● REQUIRED WORK
Render each line of the material below as one string in a JSON list, omitting blank lines. Leave the pictures out of the answer.

● EXCERPTED DATA
----
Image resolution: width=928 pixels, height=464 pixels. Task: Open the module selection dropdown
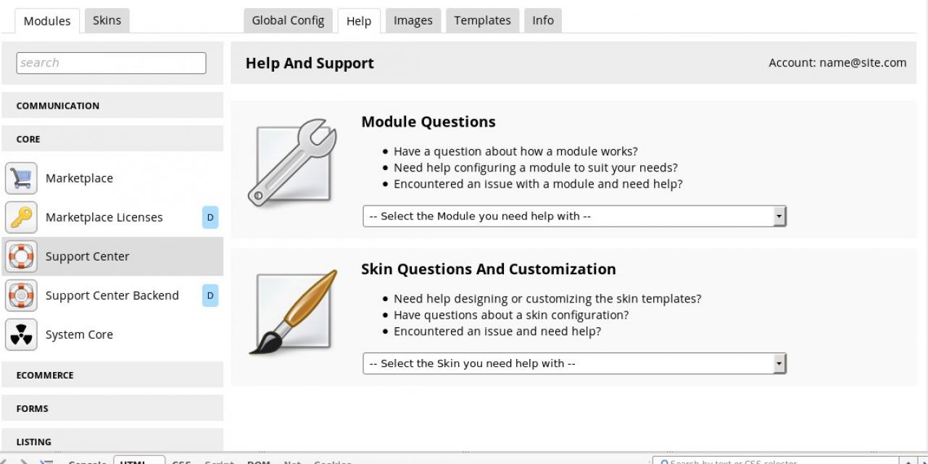coord(574,216)
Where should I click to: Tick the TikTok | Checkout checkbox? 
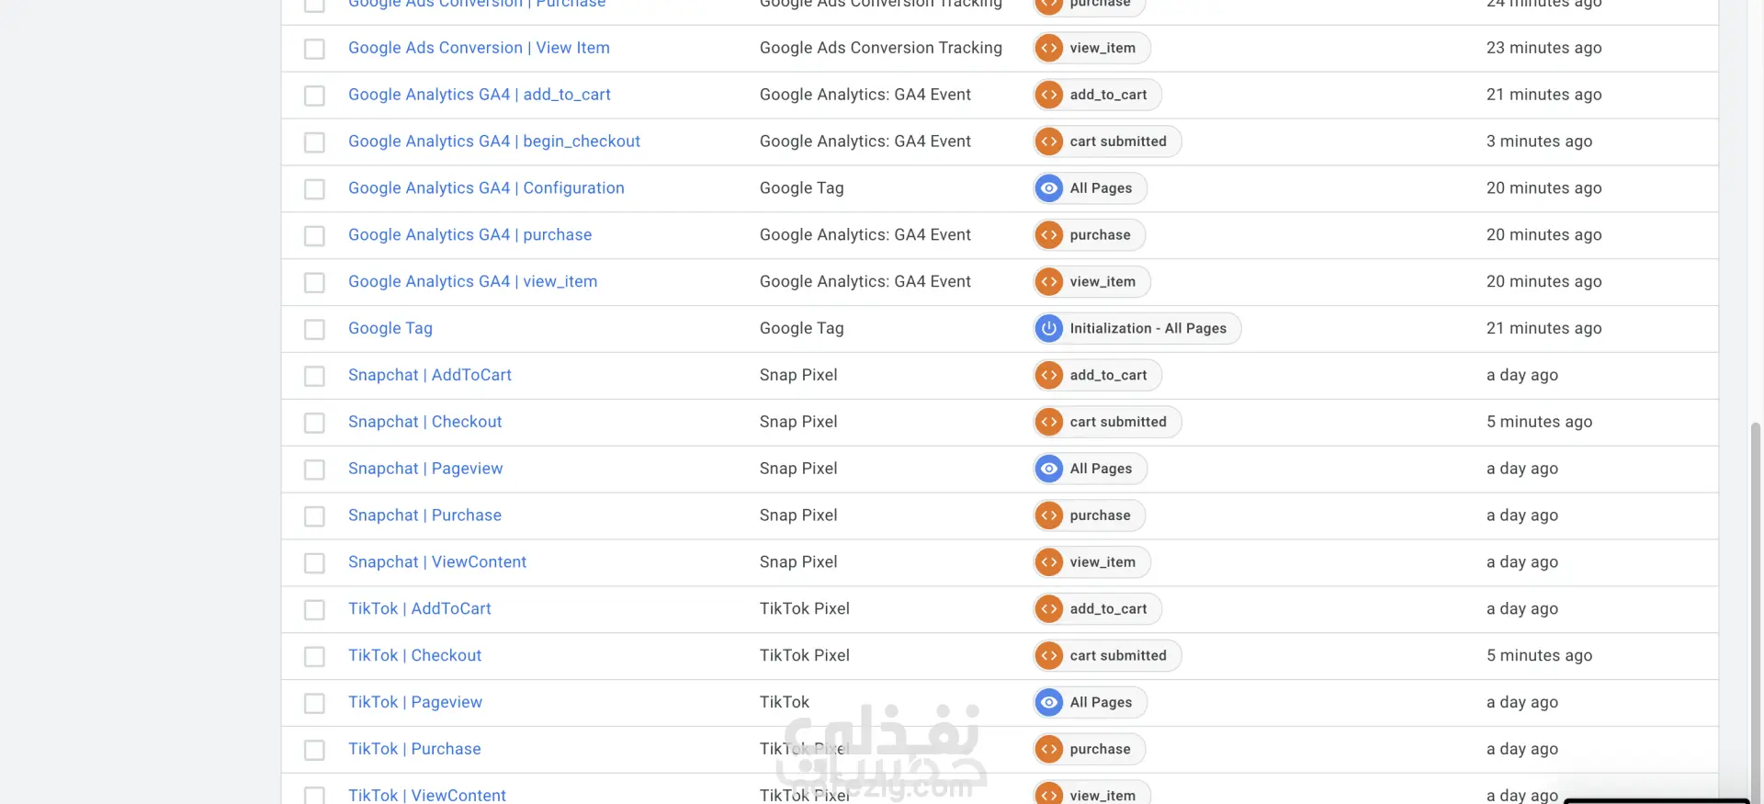point(314,656)
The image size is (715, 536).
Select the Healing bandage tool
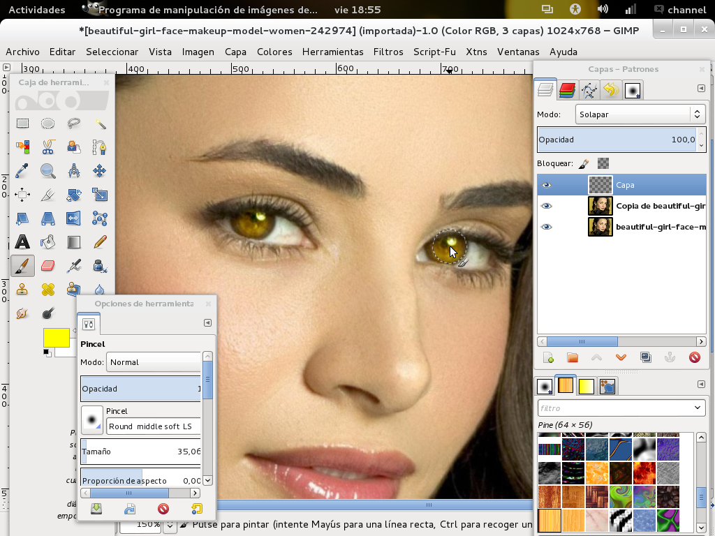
----
● WRITTEN SOLUTION
[
  "Image resolution: width=928 pixels, height=464 pixels. Task: Open the module selection dropdown",
  "coord(574,216)",
  "Where should I click to: Tick the TikTok | Checkout checkbox? ",
  "point(314,656)",
  "The image size is (715, 536).",
  "Select the Healing bandage tool"
]